Linke erneut in der Findungsphase
Klaus Philipp Mertens
Frankfurt am Main (Weltexpresso) – „Hoffnung auf Mitte-Links“ hieß die Veranstaltung, zu der Stefan Liebich (Linke) eingeladen hatte.
Der Juso-Vorsitzende Kevin Kühnert und die Ko-Vorsitzende der Grünen, Annalena Baerbrock, folgten dem Ruf zu einem Gedankenaustausch. Nicht anwesend, aber mental präsent, war Sahra Wagenknecht. Insbesondere ihre These „Weltoffenheit, Antirassismus und Minderheitenschutz sind das Wohlfühl-Label, um rüde Umverteilung von unten nach oben zu kaschieren und ihren Nutznießern ein gutes Gewissen zu bereiten“ veranlasst SPD, Grüne und Teile der Linken zu Sorgen.

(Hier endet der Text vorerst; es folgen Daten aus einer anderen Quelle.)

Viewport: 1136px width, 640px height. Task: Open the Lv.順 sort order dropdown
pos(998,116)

Sie sehen Wagenknecht auf einem nationalen Weg, übersehen aber dabei, dass die AfD erst jüngst auf ihrem Parteitag in Augsburg die Ständestaat-Ideologie des Faschismus bekräftigt hatte. So ist die Infragestellung der gesetzlichen Rente zu Gunsten von labilen Zertifikaten der Versicherungswirtschaft ein typisches Kennzeichen des Neoliberalismus, der jegliche soziale Verpflichtung einschließlich einer von der Allgemeinheit getragenen Daseinsvorsorge ablehnt. In dieses Bild passt auch die Leugnung der durch den Menschen verursachten Klimaveränderung und die antieuropäische Gesinnung.

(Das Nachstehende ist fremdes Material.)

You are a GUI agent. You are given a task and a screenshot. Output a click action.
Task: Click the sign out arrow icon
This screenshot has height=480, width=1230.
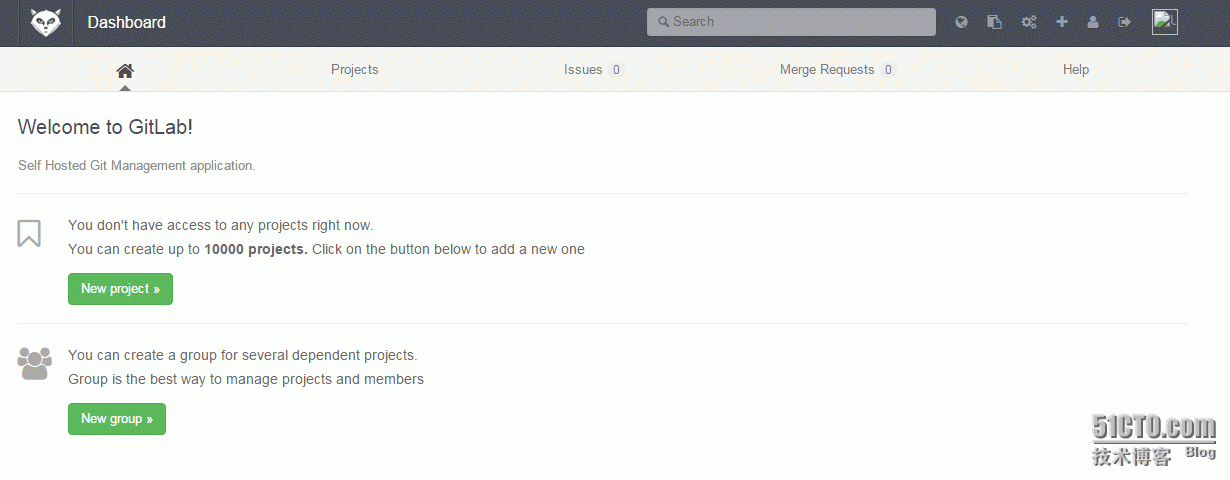pos(1125,22)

Der nicht zu leugnende Rechtsruck in der Gesellschaft, den die Linken sowie die Linken in SPD und Grünen beklagen, ist jedoch auch das Ergebnis ihrer eigenen Unentschlossenheit sowie fehlender klarer Standpunkte gegenüber relevanten Problemen.
So hat die SPD es geschafft, von 1998 bis 2017 ca. 45 Prozent ihrer Wähler zu verlieren und fragt sich nach wie vor, woran das liegen könnte. Erst als ihr letzter Kanzlerkandidat zaghaft mehr soziale Gerechtigkeit einforderte, gingen die Umfragewerte leicht nach oben. Doch als klar wurde, dass die Fetischisten der so genannten Mitte eine Neuorientierung nicht zulassen würden, falls diese zu Lasten von besonders Wohlhabenden und Reichen ginge, ging die Zustimmung wieder in den Keller.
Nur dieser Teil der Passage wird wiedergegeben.